La rehabilitación cardíaca, que es un factor importante para la recuperación, comienza en el hospital. La permanencia en cama durante más de 2 o 3 días lleva a una pérdida del buen estado físico y, en ocasiones, a depresión y a sensación de impotencia. Salvo que se presenten complicaciones, suele ser posible sentarse en una silla, hacer ejercicios pasivos, utilizar sillas-inodoro y leer el primer día después de un infarto de miocardio. Hacia el segundo o el tercer día, se recomienda caminar hasta el baño y realizar actividades que no requieran esfuerzo, tras lo que se irán incorporando más actividades cada día que pasa. Si todo va bien, las actividades habituales se pueden retomar en unas 6 semanas. Es bueno participar con regularidad en un programa de ejercicio adecuado a la edad y a la salud cardíaca de la persona.

Pronóstico de los síndromes coronarios agudos

En la mayoría de los casos de angina inestable, se produce un infarto de miocardio en un plazo de 3 meses.

El momento más peligroso para alguien que sufre un infarto de miocardio es durante las primeras horas, sobre todo antes de llegar al hospital. Por lo tanto, es fundamental buscar atención médica de inmediato cuando la persona sospecha que está sufriendo un infarto de miocardio. La mayoría de las personas que sobreviven los primeros días después de un infarto de miocardio se recuperan completamente, pero alrededor del 10% mueren en un plazo de 1 año. La mayor parte de las muertes se producen en los primeros 3 o 4 meses, especialmente si persisten la angina, las arritmias ventriculares o la insuficiencia cardíaca. El pronóstico es peor si el corazón se ha agrandado después de un infarto de miocardio.

Después de un infarto de miocardio, hay más probabilidades de morir o de presentar complicaciones, como una insuficiencia cardíaca.
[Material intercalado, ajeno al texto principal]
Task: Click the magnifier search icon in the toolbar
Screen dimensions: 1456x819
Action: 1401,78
Las mujeres y las personas con diabetes, hipertensión o sobrepeso también son más propensas a tener un peor pronóstico.

¿Sabías que...?

  • La mitad de las muertes por infarto de miocardio se producen en las primeras 3 o 4 horas posteriores a la aparición de los síntomas.

Prevención de los síndromes coronarios agudos

Los médicos recomiendan a las personas que han sufrido un infarto de miocardio la toma diaria de una aspirina infantil, la mitad de una aspirina para adultos o una aspirina para adultos. Esto se debe a que la aspirina (ácido acetilsalicílico), que evita que las plaquetas formen coágulos, reduce el riesgo de muerte y el riesgo de un segundo infarto de miocardio de un 15 a un 30%. Si existe alergia a la aspirina (ácido acetilsalicílico), se puede tomar clopidogrel en su lugar. Por lo general, no se recomienda la aspirina (ácido acetilsalicílico) para la prevención del síndrome coronario agudo en personas que todavía no han sufrido un infarto de miocardio.
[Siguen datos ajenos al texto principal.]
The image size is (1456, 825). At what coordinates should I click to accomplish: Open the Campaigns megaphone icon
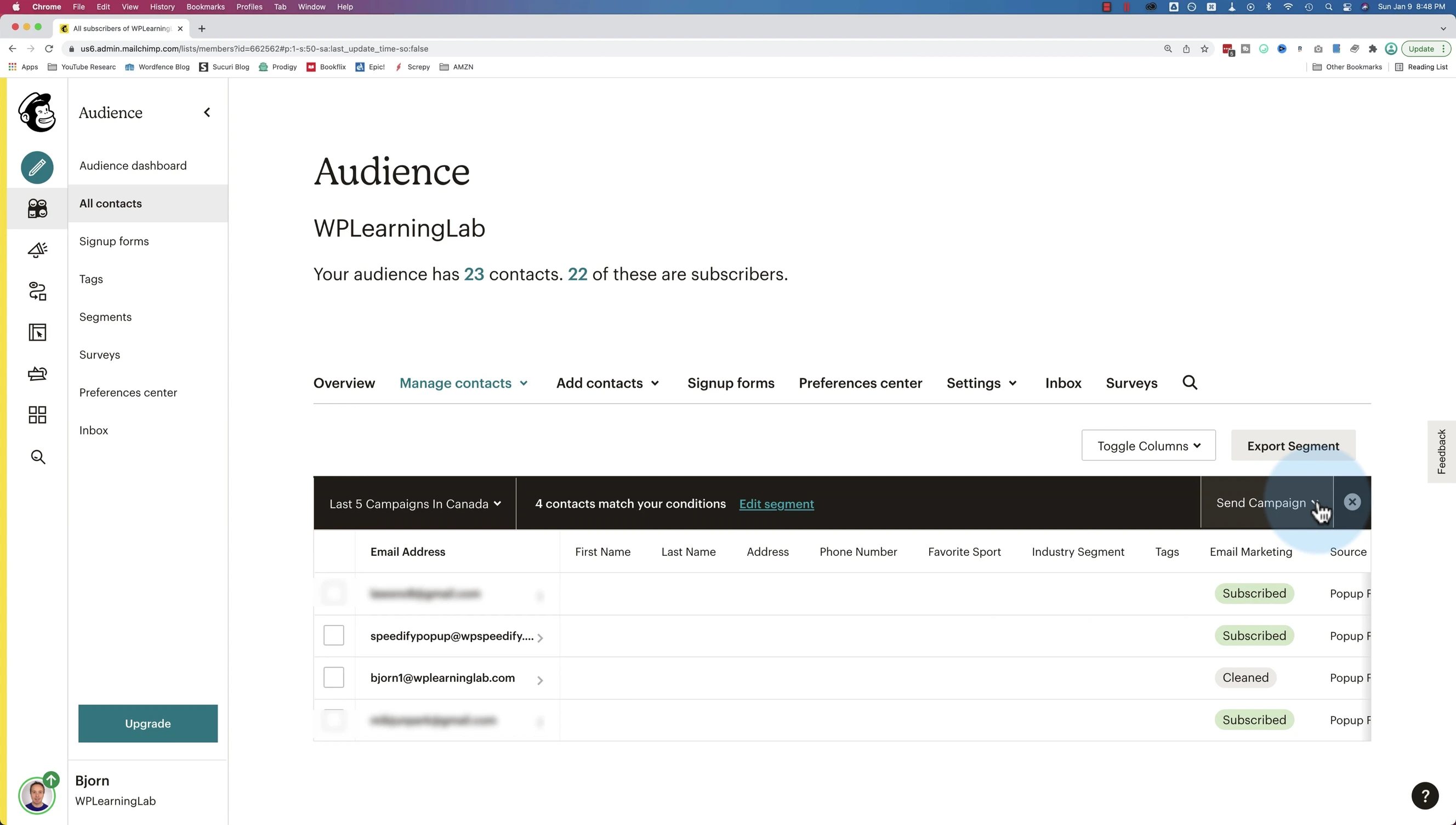click(37, 250)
Por lo general, se recetan beta-bloqueantes (como el metoprolol) para personas que han sufrido un infarto de miocardio, porque estos fármacos reducen el riesgo de muerte en cerca de un 25%. Cuanto más grave haya sido el infarto de miocardio, mayor es el beneficio que proporcionan los betabloqueantes. Sin embargo, en ocasiones estos medicamentos no se toleran por sus efectos adversos (como sibilancias, cansancio, disfunción eréctil y sensación de frío en las extremidades) y no siempre se obtiene alguna mejoría.

Tomar hipolipemiantes (medicamentos que reducen la concentración de lípidos) disminuye el riesgo de muerte después de un infarto de miocardio.

Tras un infarto de miocardio se suelen recetar inhibidores de la enzima convertidora de la angiotensina (IECA), como el captopril, el enalapril, el perindopril erbumina, el trandolapril, el lisinopril y el ramipril. Estos medicamentos ayudan a prevenir la muerte y la aparición de insuficiencia cardíaca, sobre todo si se ha sufrido un infarto de miocardio masivo o si se desarolla una insuficiencia cardíaca.

Es necesario introducir cambios en el estilo de vida. Se deben consumir alimentos que contengan pocas grasas y aumentar la cantidad de ejercicio que se practica. Si existe hipertensión o diabetes, estos trastornos deben mantenerse controlados. Es necesario dejar de fumar.